I'm not familiar with random MAC addressing behavior. If the IP is your client, then I think you have it figured out... except how to simplify your oversight of it... is MAC filtering worth the admin overhead?

OE
 
Turn off private addressing on the phone for this network.

Is that a 'per network' setting? The powers to be apparently feel that private addressing is advisable.

OE
 
In theory, an iPhone using "private addressing" should continue to use the same randomized MAC address each time it connects to a given network. If you see the MAC address changing, then either the phone thinks it's seeing a new network or it just forgot the previous randomized MAC address. I have seen my wife's iPhone and iPad change their randomized MAC addresses recently for no obvious reason --- maybe an iOS update triggered it? But all our other iDevices have held steady for quite some time.

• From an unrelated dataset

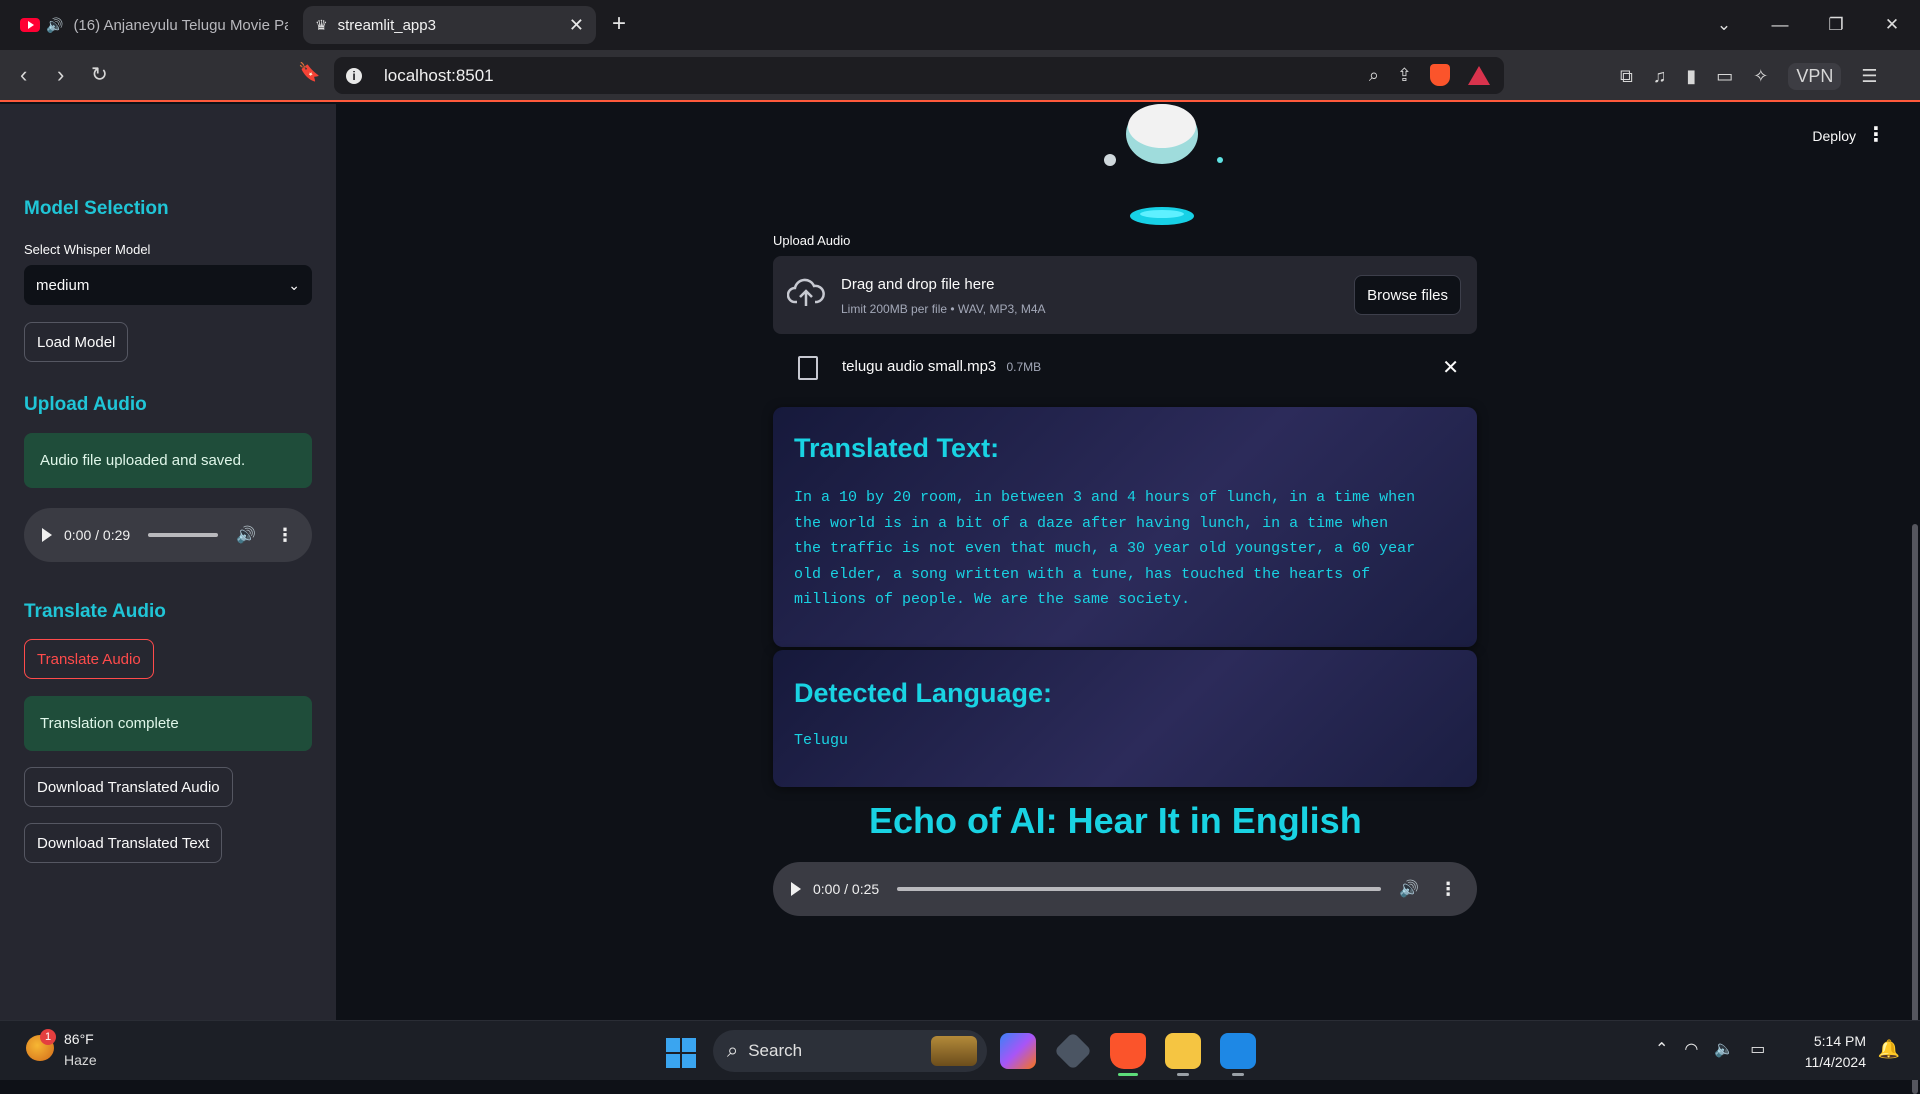 The width and height of the screenshot is (1920, 1094). Describe the element at coordinates (1238, 1051) in the screenshot. I see `vscode-icon` at that location.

Anyway, if you are trying to filter on MAC address then it's not worth the hassle of dealing with this. Just turn off "private addressing" for your house network and then use whatever the phone's real MAC address is. I think it is a good idea to enable private addressing for outside networks for privacy's sake, but obviously that consideration doesn't apply to your own net.
 
Thanks for the quick reply!

Yes - the iPhone is using Private Addressing. They way I understand it works is that a random MAC address is assigned to each new WiFi network the iPhone connects to. However, the MAC address shown in the iPhone settings under Private Addressing (for this particular network) is not what's showing up when this new device is connecting. Am I maybe not understanding this functionality correctly?

Not sure with iPhone but android rolled out a feature you can enable that randomizes it every time it connects, even to the same network - so Apple may have done the same.
 
once associated - it does not change on ios unless the user takes action to either forget the network, or reset network settings...

Possibly coming soon to an iphone near you though. Android added it at some point recently (disabled by default). I think it was with 13 but maybe 12.
 
you're guessing - you don't know for certain, do you?

This is kinda like trump - those russians might have an issue with ukraine, but it's only possible...

Yeah I'm 100% guessing, that's why I said "possibly". I have no idea, I don't track anything to do with Apple. Just mentioning that Android has it and the two tend to copy each other eventually.

I don't have enough money to pay off porn stars.